**GIVEN RECORDS:**
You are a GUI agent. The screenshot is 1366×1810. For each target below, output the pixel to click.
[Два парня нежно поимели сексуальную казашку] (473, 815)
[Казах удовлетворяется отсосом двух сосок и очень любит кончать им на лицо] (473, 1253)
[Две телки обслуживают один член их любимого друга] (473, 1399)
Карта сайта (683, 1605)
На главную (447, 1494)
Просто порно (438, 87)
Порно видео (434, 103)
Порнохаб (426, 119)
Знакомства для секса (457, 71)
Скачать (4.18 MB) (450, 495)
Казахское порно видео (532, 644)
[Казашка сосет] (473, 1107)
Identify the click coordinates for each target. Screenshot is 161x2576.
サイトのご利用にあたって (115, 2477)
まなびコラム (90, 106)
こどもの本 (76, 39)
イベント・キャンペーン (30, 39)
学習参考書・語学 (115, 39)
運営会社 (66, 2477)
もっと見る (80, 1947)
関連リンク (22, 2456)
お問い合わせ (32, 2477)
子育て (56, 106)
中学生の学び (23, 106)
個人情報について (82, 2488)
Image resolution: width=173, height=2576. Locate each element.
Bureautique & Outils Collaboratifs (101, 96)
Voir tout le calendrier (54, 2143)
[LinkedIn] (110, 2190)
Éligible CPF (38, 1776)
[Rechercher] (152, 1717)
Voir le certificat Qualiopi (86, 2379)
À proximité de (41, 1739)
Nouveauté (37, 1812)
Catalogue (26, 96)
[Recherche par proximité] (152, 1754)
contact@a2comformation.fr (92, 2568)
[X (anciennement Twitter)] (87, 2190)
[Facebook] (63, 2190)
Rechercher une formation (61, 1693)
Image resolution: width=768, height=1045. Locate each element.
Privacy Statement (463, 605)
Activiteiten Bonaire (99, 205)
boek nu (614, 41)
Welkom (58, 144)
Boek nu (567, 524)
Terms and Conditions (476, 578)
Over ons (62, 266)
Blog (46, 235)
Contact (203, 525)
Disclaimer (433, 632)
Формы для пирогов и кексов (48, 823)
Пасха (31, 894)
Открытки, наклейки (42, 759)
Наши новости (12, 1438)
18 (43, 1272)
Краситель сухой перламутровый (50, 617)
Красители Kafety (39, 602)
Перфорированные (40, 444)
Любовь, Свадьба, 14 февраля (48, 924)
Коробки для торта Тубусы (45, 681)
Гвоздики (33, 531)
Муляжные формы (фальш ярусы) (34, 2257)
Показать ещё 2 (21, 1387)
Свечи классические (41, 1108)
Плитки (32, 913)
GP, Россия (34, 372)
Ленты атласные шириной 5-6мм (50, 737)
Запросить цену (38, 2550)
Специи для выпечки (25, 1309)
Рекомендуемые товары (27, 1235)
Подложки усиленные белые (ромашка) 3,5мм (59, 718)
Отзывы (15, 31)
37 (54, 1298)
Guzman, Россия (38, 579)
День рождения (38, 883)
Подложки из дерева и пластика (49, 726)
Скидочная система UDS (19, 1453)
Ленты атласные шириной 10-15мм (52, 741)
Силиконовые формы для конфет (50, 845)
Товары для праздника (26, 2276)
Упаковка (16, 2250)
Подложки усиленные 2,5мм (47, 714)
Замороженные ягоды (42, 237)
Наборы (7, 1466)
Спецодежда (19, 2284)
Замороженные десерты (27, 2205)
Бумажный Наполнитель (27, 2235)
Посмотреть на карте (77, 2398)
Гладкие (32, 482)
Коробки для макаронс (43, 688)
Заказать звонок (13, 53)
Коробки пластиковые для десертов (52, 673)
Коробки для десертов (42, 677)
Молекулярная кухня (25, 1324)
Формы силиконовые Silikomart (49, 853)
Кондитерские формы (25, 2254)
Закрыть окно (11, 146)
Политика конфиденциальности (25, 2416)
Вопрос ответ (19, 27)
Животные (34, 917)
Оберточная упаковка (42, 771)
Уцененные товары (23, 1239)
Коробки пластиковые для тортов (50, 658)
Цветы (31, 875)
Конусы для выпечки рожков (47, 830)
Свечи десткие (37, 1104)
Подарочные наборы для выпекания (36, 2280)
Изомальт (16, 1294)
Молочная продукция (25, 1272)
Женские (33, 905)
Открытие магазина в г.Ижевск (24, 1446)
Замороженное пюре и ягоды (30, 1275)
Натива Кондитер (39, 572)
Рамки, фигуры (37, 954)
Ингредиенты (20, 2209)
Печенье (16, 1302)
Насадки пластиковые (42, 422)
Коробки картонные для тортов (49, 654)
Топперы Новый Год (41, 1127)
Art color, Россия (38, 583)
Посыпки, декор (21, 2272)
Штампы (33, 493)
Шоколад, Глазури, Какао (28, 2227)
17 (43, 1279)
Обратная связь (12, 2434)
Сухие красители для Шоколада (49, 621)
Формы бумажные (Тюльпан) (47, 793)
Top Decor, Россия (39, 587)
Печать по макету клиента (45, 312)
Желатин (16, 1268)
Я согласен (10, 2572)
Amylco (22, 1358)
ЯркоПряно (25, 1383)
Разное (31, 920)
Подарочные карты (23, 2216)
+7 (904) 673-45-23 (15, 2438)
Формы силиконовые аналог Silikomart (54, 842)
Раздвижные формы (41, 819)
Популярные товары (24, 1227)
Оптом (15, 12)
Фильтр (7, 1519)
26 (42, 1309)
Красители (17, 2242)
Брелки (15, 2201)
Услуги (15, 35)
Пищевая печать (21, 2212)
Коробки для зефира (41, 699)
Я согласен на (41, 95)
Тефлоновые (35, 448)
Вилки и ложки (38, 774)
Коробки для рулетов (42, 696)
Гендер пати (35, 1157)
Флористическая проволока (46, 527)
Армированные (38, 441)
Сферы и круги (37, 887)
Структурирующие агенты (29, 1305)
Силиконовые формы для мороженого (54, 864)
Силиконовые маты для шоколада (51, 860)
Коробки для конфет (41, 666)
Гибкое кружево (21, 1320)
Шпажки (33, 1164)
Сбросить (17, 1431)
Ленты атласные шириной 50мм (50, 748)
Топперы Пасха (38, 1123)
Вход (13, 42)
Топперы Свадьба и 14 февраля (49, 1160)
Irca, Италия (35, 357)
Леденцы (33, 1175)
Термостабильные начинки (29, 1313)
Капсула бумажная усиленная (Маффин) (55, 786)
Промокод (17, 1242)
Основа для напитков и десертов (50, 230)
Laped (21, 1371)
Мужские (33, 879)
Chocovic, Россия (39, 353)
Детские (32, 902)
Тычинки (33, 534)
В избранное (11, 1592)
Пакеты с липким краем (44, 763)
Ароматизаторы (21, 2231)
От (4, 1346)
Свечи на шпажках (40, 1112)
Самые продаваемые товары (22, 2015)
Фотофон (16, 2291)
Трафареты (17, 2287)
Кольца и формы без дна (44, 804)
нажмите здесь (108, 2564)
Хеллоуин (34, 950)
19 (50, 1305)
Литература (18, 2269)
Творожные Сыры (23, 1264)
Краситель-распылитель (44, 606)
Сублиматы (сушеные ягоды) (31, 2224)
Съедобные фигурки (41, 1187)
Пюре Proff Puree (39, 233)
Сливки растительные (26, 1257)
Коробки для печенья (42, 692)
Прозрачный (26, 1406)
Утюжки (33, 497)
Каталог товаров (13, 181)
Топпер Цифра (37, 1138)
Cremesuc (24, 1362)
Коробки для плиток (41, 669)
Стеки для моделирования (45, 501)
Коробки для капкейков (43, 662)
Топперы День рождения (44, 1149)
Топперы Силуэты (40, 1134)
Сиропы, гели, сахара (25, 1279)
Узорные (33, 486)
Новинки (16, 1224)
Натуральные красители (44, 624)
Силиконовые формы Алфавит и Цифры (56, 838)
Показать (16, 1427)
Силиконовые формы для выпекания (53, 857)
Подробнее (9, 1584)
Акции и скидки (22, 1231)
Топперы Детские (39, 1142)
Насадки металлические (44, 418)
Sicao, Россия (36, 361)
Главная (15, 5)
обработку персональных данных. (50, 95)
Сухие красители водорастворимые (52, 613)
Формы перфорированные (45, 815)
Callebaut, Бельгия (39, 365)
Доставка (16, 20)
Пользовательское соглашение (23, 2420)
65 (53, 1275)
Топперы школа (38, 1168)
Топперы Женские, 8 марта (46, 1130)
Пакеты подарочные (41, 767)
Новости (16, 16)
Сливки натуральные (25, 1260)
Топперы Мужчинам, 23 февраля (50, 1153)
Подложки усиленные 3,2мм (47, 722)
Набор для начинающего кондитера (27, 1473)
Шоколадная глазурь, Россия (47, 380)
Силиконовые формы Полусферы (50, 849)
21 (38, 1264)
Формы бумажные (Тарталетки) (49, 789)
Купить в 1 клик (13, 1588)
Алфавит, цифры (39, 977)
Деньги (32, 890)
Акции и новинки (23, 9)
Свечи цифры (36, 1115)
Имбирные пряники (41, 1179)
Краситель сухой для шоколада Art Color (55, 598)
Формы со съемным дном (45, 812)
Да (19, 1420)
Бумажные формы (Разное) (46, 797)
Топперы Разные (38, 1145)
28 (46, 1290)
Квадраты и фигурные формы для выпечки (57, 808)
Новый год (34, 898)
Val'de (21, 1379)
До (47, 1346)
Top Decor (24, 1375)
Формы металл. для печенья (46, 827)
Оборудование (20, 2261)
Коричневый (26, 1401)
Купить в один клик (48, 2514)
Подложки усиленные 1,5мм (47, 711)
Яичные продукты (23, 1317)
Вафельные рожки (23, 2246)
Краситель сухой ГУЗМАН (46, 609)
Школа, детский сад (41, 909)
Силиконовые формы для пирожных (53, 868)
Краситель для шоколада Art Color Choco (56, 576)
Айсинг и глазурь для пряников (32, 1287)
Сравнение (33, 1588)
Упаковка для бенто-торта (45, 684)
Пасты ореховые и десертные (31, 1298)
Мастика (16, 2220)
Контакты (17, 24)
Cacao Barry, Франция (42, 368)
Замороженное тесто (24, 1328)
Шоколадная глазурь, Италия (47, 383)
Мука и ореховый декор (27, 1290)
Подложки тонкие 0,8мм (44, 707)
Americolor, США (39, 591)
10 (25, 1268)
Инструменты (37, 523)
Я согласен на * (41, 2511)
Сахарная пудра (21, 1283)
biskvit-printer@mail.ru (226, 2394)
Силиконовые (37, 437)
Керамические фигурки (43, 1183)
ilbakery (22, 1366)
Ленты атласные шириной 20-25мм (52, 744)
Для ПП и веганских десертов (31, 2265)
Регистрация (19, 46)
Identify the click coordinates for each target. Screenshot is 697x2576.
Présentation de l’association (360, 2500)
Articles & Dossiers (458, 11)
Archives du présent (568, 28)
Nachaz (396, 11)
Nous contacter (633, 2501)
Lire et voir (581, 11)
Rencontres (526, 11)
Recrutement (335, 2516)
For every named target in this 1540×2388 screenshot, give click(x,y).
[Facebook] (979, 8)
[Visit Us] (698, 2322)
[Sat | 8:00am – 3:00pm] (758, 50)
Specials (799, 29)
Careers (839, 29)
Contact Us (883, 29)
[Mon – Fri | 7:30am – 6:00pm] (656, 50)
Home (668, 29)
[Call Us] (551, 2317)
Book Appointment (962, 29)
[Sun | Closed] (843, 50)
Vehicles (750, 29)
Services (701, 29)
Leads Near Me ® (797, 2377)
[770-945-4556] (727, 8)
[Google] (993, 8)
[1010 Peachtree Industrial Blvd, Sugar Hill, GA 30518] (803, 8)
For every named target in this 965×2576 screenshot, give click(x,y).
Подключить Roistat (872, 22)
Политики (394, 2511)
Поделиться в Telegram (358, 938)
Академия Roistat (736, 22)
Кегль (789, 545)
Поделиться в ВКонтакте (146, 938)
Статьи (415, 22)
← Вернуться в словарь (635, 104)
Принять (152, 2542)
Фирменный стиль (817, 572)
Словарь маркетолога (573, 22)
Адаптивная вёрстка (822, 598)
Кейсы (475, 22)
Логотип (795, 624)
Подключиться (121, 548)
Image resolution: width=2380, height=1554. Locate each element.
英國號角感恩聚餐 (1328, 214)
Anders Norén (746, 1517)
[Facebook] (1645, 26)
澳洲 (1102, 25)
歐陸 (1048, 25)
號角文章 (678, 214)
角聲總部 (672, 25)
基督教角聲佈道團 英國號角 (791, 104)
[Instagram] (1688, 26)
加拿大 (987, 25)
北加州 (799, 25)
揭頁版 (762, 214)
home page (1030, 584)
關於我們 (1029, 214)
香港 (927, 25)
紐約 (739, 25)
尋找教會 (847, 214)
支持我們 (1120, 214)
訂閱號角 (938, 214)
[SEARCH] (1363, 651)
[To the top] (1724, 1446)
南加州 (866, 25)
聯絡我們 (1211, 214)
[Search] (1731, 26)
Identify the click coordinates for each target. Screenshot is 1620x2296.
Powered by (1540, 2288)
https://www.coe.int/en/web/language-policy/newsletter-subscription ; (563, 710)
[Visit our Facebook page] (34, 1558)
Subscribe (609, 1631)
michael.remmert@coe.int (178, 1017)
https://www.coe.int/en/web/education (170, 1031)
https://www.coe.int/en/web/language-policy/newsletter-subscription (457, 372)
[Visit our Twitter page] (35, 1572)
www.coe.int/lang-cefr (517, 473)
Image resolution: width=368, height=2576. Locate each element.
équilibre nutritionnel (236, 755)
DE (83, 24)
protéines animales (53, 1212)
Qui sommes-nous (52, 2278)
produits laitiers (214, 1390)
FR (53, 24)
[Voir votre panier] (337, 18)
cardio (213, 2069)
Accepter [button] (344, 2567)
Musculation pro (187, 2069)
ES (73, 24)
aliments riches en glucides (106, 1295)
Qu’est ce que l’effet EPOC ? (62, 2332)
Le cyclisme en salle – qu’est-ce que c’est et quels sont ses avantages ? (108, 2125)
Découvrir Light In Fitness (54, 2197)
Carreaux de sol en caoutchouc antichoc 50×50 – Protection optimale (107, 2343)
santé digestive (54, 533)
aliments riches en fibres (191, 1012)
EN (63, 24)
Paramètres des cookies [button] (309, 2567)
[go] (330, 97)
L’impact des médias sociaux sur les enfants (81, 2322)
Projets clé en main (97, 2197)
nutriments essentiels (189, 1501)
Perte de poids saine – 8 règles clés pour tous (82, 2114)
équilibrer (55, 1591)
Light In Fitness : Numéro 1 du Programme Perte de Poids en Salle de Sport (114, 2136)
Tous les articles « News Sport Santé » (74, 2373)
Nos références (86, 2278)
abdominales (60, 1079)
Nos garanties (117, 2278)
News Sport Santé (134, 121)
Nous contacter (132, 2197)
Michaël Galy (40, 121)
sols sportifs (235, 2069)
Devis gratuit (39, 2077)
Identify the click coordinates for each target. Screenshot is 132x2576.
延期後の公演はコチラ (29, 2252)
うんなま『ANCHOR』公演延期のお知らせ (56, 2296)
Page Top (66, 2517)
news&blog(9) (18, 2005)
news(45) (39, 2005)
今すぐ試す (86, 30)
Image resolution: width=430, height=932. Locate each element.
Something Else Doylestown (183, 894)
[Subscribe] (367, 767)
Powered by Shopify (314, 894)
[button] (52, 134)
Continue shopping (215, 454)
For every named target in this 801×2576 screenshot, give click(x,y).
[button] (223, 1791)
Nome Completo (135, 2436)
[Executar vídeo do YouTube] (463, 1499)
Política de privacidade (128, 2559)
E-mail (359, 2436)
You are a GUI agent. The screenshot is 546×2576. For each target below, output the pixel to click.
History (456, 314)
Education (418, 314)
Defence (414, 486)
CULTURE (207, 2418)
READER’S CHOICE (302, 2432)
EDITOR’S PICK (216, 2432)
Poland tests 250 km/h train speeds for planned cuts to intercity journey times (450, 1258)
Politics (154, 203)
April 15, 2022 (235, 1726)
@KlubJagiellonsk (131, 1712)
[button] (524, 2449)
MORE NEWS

**WORK ORDER:** In the listing above, find the line with "Sicao, Россия (36, 361)" and the line with "Топперы Мужчинам, 23 февраля (50, 1153)"; set down exactly those two lines and every line between them, nothing more.

**WRITTEN RESPONSE:**
Sicao, Россия (36, 361)
Главная (15, 5)
обработку персональных данных. (50, 95)
Сухие красители водорастворимые (52, 613)
Формы перфорированные (45, 815)
Callebaut, Бельгия (39, 365)
Доставка (16, 20)
Пользовательское соглашение (23, 2420)
65 (53, 1275)
Топперы школа (38, 1168)
Топперы Женские, 8 марта (46, 1130)
Пакеты подарочные (41, 767)
Новости (16, 16)
Сливки натуральные (25, 1260)
Топперы Мужчинам, 23 февраля (50, 1153)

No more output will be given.